Apesar da melhora gradual no mercado de trabalho brasileiro, o desemprego segue atingindo de forma desigual diferentes regiões, faixas etárias e gêneros. Dados detalhados da Pesquisa Nacional por Amostra de Domicílios Contínua (PNAD), divulgados pelo Instituto Brasileiro de Geografia e Estatística, revelam que mulheres da Região Nordeste e jovens do Sudeste foram os grupos mais impactados no quarto trimestre de 2025.
A taxa de desocupação nacional caiu para 5,1%, o menor patamar observado nos últimos anos, sinalizando um cenário de recuperação econômica. No entanto, os números expõem que essa redução não foi homogênea. No Nordeste, por exemplo, o desemprego entre as mulheres alcançou 8,8%, índice significativamente superior ao registrado entre os homens da região, que ficou em 5,9%. A diferença evidencia uma persistente desigualdade de gênero no acesso às oportunidades de trabalho.

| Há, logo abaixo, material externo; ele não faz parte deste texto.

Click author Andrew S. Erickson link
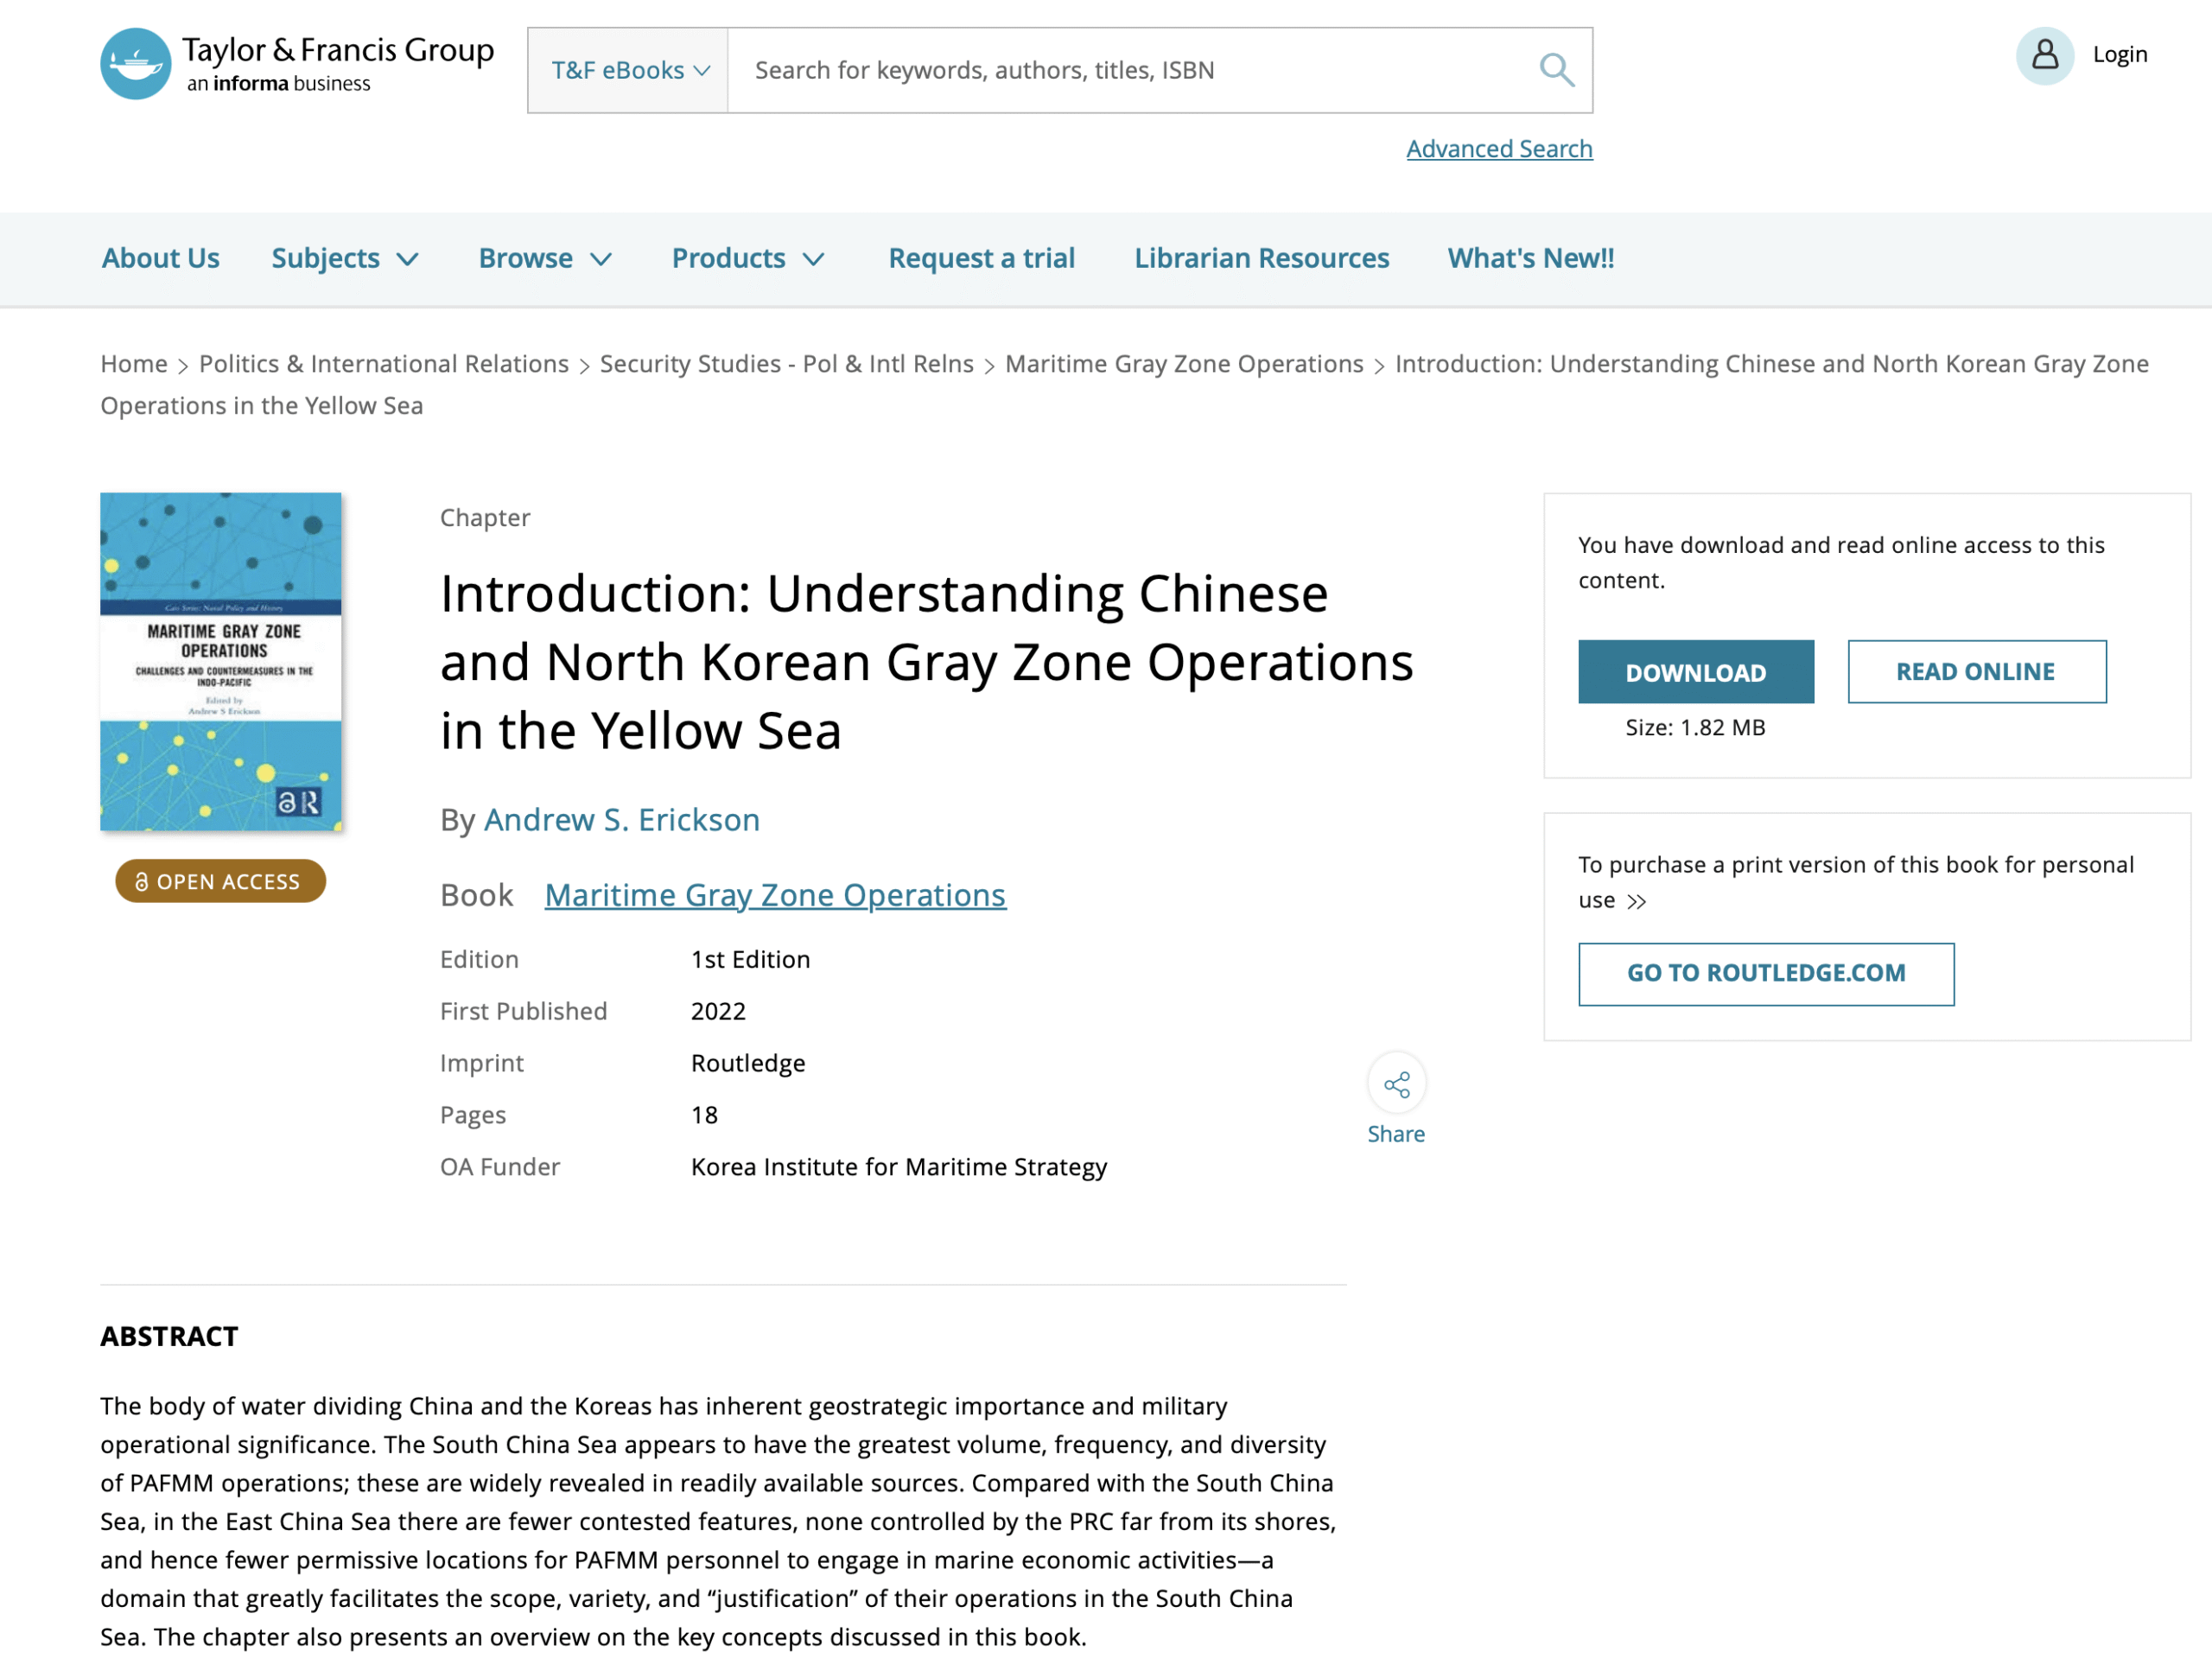 tap(621, 820)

No recorte etário, o levantamento chama atenção para a situação dos adolescentes e jovens. No Sudeste, região que concentra parte expressiva da atividade econômica do país, 22,8% dos jovens entre 14 e 17 anos estavam sem ocupação no período analisado. O dado reforça as dificuldades enfrentadas por quem busca o primeiro emprego, especialmente em um mercado cada vez mais competitivo e exigente em qualificação.

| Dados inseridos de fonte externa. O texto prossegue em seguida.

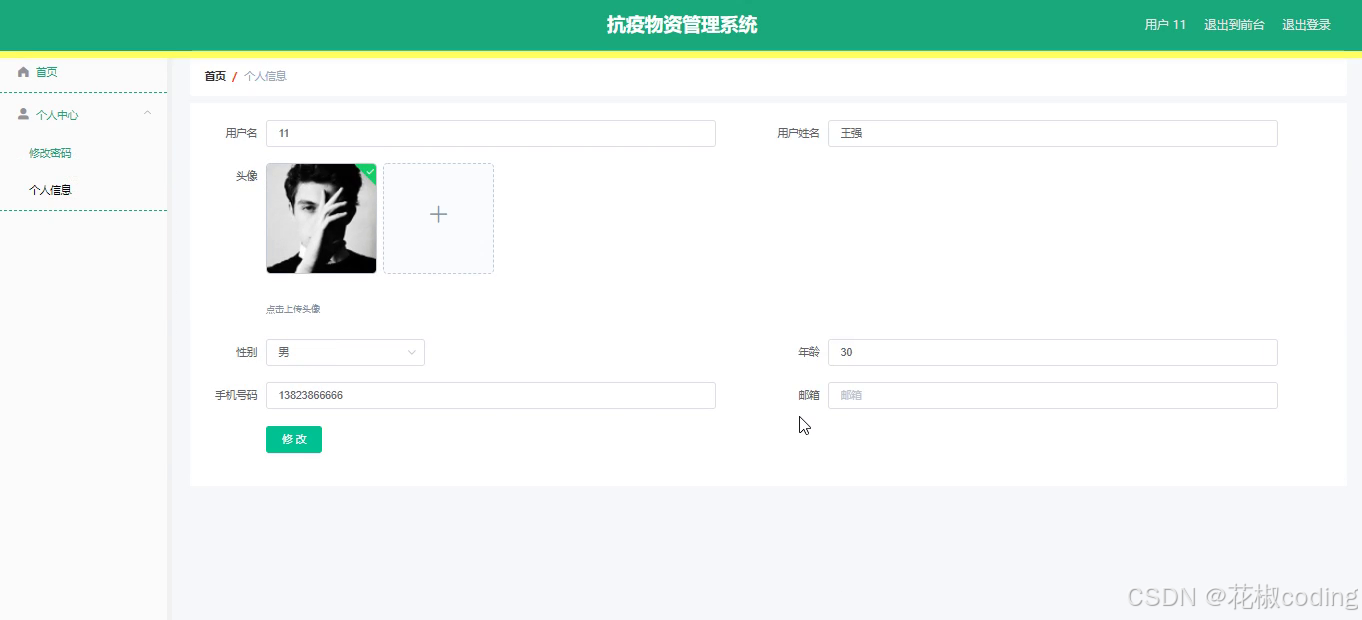This screenshot has width=1362, height=620.
Task: Select 个人信息 in the sidebar
Action: 50,189
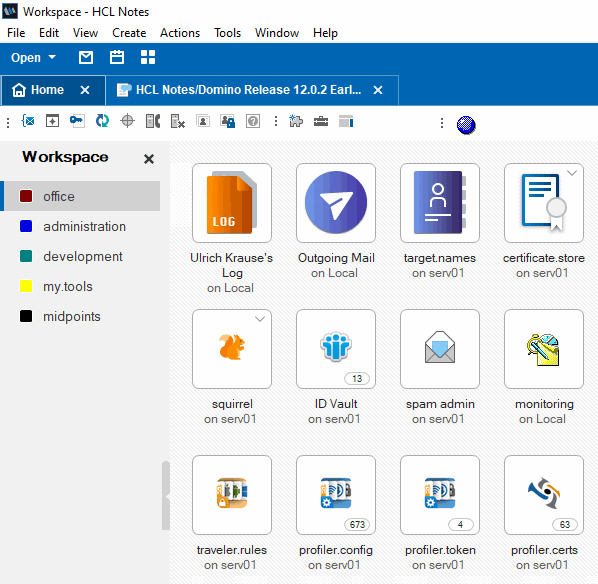The height and width of the screenshot is (584, 598).
Task: Click the toolbox icon in toolbar
Action: pos(321,122)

Outras regiões apresentaram desempenho mais favorável. A Região Sul registrou a menor taxa de desemprego do país, com 3,1%, seguida pelo Centro-Oeste, com 3,9%, e pelo próprio Sudeste, que, apesar do alto índice entre os mais jovens, manteve taxa geral de 4,8%. Já o Nordeste continuou liderando os índices de desocupação em diversas faixas etárias, incluindo a população de 18 a 24 anos, que apresentou taxa de 16,7%.
Para especialistas, os dados indicam que a queda do desemprego em nível nacional não elimina desafios estruturais históricos. A desigualdade regional, a vulnerabilidade dos jovens e as barreiras enfrentadas pelas mulheres no mercado de trabalho continuam sendo entraves relevantes. Segundo analistas, políticas públicas focadas em qualificação profissional, incentivo à inserção de jovens e promoção da igualdade de gênero são fundamentais para que a recuperação do emprego seja mais equilibrada e inclusiva.
O levantamento do IBGE reforça, portanto, que o avanço nos indicadores gerais precisa ser acompanhado de ações específicas para reduzir as disparidades que ainda marcam o mercado de trabalho brasileiro.